Source:
= = = =

March 16, 2010

Cost-cutting won't undermine our mission

— The opinion pages of the newspaper haven't been immune from the cost-cutting at our company that you've no doubt read about, but we continue to fulfill our mission, and readers should rest assured that won't change.

These are challenging times for the newspaper industry. For the Portland Press Herald/Maine Sunday Telegram, there are three major factors driving our need to economize and the decision by our parent, the Seattle Times Co., to put our newspapers up for sale.

The first is that the changes brought on by the emergence of the Internet as a source for news and entertainment have undermined the traditional newspaper business model. This is especially being felt in the classified advertising side of our business, where online competitors have had a huge impact.

The second is that high energy prices and a slowing economy have put our industry and many others in a slump apart from any impact that new technology is having on our business.

And, finally, many newspaper companies around the country -- including our own -- have debt structures that were built on assumptions about revenue and profitability that no longer hold true. This is forcing newspaper owners to restructure, and in the case of the Seattle Times Co., that means putting our newspapers up for sale.


That's the bad news, and it translates to getting by with fewer resources for our news and opinion operations.

But it's not all bad news. We continue to have a substantial audience for our printed product -- despite dire claims to the contrary -- and the newspaper's online audience is growing.

Newspapers generally are facing a difficult transition period, but there is still a strong demand for the kind of journalism that appears on these pages every day. The challenge for us as journalists is to find ways to navigate the difficult business environment while still fulfilling our mission as Maine's leading source of news and opinion. As part of that mission, we've got to adapt to the changing media landscape, in part by opening our pages -- both print and Web -- to the voices of our readers.

In recent weeks, we've taken steps toward meeting those challenges on the newspaper's opinion pages.

= = = =

Available data:
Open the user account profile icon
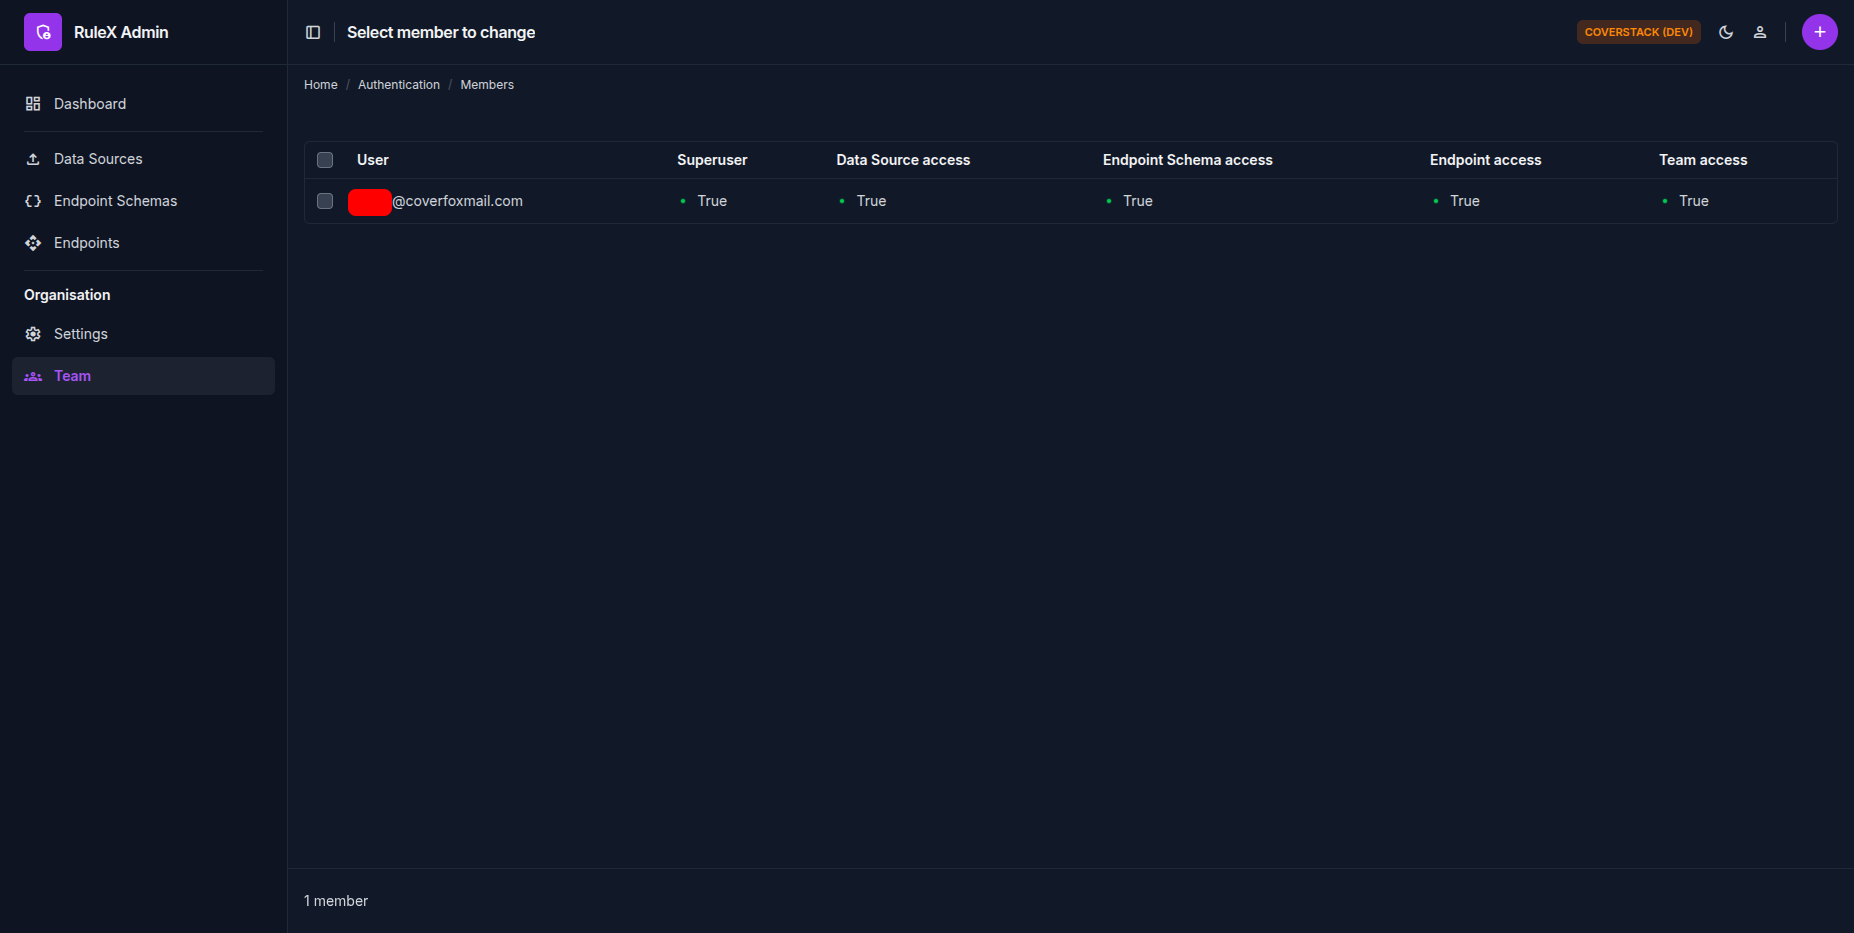The height and width of the screenshot is (933, 1854). pos(1760,32)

= = = =

Goal of the exercise: Continue the editorial on cost-cutting at the newspaper from the point where it stops.

Task output:
I won't sugarcoat the realities here. Some of what we've had to do involves cuts to our offerings to bring our costs down. That's one of the challenges. But as we've gone about making these changes, we've preserved what is most important to our readers and have continued to push forward with transforming our offerings to meet the demands of today's audiences.

One of the biggest changes we've made has been to combine the Business and Insight sections of the Sunday paper into a single eight-page section, with Business leading off on Page C1 and Insight picking up on Page C5.

This means Insight now covers four pages instead of six, and as a result, we've had to make some cuts.

The local and syndicated columns that previously appeared on the third page of Insight have been eliminated, and the popular stack of syndicated editorial cartoons on that page has been reduced and placed on the page opposite the editorial page. This means there are fewer reader letters presented on the Sunday op-ed page.

Also, as of this week, Nancy Grape's column will no longer appear on our pages. Grape recently moved to California to be with her children and grandchildren full-time (she was spending winters there previously). It was felt, and Grape agreed, that it would be difficult for her to maintain a column about Maine without spending any significant time here throughout the year.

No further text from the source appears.